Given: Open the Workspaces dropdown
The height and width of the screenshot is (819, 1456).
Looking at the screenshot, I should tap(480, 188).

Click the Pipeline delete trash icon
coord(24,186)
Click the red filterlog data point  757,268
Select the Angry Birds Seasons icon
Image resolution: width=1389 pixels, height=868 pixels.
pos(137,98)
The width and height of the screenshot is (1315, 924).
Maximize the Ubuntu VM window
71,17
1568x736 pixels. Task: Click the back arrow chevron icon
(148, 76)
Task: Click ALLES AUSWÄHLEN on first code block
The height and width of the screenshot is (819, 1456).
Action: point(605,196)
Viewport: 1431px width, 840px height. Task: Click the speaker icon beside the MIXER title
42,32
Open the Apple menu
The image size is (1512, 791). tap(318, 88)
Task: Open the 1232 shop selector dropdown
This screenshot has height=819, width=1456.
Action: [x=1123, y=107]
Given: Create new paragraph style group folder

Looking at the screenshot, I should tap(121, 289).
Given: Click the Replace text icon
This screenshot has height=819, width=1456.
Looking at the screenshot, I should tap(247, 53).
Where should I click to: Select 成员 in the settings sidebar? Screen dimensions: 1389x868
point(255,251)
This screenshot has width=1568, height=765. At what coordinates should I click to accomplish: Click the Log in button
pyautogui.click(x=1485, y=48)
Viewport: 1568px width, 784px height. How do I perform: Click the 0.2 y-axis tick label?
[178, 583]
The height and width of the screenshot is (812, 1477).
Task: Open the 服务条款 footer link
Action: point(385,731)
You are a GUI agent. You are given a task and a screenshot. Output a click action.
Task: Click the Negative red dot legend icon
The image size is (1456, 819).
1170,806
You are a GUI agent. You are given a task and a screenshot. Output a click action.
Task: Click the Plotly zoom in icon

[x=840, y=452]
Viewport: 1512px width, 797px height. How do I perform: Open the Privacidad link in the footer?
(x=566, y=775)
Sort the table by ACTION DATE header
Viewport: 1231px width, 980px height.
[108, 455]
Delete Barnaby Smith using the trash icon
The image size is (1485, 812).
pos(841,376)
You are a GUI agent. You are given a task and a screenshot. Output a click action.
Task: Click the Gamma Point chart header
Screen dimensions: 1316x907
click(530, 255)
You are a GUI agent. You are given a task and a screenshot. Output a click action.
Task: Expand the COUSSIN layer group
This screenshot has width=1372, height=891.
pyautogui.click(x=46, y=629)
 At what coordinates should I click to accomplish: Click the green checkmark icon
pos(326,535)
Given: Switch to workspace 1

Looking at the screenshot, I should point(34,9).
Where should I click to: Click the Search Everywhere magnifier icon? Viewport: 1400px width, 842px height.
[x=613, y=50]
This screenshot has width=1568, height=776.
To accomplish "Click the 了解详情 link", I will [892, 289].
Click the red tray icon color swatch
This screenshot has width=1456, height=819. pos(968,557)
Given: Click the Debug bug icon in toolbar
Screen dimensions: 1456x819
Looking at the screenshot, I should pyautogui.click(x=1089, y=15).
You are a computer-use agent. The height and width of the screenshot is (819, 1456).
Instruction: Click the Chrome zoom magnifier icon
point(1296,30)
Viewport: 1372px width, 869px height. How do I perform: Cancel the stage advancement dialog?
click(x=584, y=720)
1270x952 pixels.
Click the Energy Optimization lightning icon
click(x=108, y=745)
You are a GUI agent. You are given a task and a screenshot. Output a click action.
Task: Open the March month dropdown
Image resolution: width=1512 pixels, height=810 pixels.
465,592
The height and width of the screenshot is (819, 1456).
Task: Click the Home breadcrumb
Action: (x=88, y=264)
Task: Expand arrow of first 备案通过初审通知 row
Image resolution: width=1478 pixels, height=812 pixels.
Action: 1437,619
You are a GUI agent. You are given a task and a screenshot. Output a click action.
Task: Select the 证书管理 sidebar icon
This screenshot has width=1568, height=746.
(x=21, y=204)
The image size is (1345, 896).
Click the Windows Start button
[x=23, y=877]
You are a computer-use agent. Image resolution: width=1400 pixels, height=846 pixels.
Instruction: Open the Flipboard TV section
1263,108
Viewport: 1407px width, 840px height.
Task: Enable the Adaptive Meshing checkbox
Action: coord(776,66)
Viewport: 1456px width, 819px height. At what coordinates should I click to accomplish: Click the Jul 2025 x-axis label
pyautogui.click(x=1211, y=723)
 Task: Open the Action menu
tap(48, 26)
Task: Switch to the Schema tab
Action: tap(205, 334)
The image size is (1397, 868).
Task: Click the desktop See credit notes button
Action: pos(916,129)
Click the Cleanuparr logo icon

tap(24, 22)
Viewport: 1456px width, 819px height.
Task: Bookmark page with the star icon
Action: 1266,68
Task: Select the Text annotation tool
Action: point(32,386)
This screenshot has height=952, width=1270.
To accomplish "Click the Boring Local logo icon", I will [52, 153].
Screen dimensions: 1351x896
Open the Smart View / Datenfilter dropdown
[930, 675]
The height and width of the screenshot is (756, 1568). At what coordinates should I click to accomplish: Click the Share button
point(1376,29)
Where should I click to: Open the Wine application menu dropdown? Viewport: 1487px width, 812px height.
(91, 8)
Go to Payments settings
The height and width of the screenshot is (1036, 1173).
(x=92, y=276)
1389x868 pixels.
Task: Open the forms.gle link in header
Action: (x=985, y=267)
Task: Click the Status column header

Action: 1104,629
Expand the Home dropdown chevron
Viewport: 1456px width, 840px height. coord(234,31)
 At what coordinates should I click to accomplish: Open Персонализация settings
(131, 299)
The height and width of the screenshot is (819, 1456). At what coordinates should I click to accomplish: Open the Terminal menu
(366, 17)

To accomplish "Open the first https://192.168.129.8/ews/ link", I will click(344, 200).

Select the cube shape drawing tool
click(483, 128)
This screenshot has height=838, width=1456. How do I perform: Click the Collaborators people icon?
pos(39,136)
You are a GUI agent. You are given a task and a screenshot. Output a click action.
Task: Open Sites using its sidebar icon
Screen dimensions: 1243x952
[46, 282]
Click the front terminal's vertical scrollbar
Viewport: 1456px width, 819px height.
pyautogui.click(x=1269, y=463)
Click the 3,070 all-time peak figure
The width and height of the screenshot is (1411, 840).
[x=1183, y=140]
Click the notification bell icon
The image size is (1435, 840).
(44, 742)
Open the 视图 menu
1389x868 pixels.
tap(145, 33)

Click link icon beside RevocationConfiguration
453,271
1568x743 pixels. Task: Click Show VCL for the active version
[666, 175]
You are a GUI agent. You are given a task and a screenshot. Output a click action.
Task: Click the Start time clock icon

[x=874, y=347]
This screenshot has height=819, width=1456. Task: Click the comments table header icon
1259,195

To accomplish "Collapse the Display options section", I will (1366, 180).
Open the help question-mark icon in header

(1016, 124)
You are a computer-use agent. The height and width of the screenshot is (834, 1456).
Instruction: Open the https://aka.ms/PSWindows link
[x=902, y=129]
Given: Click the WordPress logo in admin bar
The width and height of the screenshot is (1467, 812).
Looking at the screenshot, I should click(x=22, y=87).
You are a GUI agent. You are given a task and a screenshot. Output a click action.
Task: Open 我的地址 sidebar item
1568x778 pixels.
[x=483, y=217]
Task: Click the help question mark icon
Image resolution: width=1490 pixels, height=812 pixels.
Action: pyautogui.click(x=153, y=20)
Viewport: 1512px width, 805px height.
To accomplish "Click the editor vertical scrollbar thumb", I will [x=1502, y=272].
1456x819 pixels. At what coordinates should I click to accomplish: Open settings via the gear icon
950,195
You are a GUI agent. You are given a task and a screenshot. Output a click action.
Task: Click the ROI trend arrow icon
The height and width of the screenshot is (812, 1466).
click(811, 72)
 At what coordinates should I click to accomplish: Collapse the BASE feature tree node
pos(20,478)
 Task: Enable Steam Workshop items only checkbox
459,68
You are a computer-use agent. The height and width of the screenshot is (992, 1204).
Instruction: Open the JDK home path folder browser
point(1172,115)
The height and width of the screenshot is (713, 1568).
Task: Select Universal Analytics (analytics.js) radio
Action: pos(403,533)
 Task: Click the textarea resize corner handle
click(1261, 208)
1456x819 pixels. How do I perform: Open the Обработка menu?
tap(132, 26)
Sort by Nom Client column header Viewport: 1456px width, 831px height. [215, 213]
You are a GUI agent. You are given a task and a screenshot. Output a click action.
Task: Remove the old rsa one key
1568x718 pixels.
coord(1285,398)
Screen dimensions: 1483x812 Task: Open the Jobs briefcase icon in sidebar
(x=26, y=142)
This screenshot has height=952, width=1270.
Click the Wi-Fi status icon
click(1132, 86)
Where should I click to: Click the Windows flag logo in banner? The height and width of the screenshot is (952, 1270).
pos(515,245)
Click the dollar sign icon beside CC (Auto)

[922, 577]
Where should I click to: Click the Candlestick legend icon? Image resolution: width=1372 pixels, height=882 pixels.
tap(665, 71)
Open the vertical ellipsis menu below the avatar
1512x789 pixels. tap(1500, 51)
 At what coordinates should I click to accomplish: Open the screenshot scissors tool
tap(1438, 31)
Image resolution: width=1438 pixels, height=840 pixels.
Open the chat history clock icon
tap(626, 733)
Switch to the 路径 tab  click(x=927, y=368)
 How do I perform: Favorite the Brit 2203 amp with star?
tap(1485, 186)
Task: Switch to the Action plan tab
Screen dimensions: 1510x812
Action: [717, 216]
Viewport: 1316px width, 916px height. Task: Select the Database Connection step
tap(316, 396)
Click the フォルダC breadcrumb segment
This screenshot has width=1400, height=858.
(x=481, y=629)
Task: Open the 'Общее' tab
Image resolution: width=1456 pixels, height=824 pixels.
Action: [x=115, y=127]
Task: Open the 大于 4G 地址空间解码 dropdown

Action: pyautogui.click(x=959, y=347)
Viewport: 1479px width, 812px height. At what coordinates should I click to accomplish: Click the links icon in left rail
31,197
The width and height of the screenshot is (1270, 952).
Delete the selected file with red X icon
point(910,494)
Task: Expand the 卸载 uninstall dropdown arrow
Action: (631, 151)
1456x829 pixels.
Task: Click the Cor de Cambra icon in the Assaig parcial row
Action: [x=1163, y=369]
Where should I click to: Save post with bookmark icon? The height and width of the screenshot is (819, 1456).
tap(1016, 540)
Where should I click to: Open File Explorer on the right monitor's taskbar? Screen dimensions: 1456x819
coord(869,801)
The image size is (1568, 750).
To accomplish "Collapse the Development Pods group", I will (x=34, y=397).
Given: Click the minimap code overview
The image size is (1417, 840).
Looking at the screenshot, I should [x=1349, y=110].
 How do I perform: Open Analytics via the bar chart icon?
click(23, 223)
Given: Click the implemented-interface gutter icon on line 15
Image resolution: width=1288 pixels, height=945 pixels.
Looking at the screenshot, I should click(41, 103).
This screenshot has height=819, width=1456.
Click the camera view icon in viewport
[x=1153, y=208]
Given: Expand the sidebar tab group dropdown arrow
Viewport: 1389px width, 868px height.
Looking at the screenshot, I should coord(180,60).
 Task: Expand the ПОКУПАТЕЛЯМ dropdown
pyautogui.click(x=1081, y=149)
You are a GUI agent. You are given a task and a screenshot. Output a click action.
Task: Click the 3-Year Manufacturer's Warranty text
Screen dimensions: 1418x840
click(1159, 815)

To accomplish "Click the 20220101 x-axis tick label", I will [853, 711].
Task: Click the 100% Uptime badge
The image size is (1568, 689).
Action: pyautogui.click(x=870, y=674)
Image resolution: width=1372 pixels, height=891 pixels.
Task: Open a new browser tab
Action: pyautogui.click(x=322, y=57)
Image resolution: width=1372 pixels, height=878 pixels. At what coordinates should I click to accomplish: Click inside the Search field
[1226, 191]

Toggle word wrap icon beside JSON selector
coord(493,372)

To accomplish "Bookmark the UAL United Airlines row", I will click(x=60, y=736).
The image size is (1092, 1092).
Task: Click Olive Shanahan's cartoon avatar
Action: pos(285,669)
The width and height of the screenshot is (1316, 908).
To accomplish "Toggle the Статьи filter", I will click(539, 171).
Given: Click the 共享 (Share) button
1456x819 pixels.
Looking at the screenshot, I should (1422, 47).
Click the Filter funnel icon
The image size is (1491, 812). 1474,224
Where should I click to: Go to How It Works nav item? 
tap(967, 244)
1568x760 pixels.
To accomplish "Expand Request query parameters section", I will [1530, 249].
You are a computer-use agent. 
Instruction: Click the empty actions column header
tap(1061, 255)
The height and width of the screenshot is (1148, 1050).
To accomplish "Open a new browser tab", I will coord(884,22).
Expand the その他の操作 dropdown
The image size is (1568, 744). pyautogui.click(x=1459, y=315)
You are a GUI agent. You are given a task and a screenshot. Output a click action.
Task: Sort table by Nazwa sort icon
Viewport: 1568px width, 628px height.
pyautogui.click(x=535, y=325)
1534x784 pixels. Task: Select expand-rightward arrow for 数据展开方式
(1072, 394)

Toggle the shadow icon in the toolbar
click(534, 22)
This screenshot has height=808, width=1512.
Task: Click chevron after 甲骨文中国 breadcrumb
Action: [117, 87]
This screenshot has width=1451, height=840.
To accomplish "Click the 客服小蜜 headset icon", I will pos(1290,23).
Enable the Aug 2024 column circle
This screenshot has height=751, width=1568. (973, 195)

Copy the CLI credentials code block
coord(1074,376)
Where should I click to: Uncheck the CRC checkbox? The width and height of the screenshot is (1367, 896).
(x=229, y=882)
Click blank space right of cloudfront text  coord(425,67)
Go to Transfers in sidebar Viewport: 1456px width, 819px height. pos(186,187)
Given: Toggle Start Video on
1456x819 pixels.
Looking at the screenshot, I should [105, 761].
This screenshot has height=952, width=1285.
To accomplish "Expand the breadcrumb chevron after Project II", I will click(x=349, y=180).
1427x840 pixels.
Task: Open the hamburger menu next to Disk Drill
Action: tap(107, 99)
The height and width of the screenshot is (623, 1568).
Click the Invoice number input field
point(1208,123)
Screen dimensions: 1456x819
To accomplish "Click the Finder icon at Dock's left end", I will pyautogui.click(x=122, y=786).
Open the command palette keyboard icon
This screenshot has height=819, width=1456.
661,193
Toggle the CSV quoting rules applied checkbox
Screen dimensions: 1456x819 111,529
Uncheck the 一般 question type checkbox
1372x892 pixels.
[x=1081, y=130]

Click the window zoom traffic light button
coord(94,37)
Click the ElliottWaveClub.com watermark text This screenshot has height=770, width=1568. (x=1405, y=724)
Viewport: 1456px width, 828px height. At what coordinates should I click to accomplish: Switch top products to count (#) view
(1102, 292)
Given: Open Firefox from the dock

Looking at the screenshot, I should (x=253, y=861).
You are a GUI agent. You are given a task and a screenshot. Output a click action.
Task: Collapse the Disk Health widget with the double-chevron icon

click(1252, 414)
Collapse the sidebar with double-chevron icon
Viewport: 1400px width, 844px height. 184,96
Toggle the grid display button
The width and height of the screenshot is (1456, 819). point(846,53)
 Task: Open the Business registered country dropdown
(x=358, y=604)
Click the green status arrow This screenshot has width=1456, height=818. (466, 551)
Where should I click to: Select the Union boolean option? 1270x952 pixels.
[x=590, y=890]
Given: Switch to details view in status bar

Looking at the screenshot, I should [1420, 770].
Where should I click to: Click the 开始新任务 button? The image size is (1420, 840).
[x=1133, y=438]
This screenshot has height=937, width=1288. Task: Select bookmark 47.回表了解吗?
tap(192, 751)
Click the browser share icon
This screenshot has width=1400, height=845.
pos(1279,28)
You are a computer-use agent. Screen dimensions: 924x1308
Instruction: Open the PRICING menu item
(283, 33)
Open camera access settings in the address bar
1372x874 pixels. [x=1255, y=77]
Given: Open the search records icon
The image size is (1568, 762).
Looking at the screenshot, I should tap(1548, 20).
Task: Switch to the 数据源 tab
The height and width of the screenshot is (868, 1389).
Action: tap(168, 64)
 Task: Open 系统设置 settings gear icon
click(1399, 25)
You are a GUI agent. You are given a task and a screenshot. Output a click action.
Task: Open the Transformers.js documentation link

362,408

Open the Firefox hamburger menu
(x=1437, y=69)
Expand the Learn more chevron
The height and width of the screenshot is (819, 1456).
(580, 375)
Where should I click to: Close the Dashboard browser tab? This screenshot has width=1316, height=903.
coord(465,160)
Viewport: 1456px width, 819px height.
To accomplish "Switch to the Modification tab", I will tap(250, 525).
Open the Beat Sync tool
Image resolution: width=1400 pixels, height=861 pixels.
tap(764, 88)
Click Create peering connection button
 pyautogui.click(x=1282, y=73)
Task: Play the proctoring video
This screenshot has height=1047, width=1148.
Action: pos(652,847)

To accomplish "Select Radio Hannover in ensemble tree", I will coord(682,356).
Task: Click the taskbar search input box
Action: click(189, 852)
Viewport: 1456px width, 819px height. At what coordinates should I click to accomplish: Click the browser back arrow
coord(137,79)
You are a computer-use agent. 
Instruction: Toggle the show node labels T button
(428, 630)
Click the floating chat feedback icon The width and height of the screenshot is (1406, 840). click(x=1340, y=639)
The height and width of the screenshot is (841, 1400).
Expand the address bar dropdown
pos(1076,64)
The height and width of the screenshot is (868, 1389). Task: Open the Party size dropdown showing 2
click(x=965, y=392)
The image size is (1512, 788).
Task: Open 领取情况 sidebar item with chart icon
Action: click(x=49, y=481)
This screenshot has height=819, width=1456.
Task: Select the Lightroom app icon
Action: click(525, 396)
**********
**WORK TO COMPLETE**: For each line in the material above that contains the string "scrollbar", make a copy.

**SOLUTION**:
Click the front terminal's vertical scrollbar
To accomplish "Click the editor vertical scrollbar thumb", I will [x=1502, y=272].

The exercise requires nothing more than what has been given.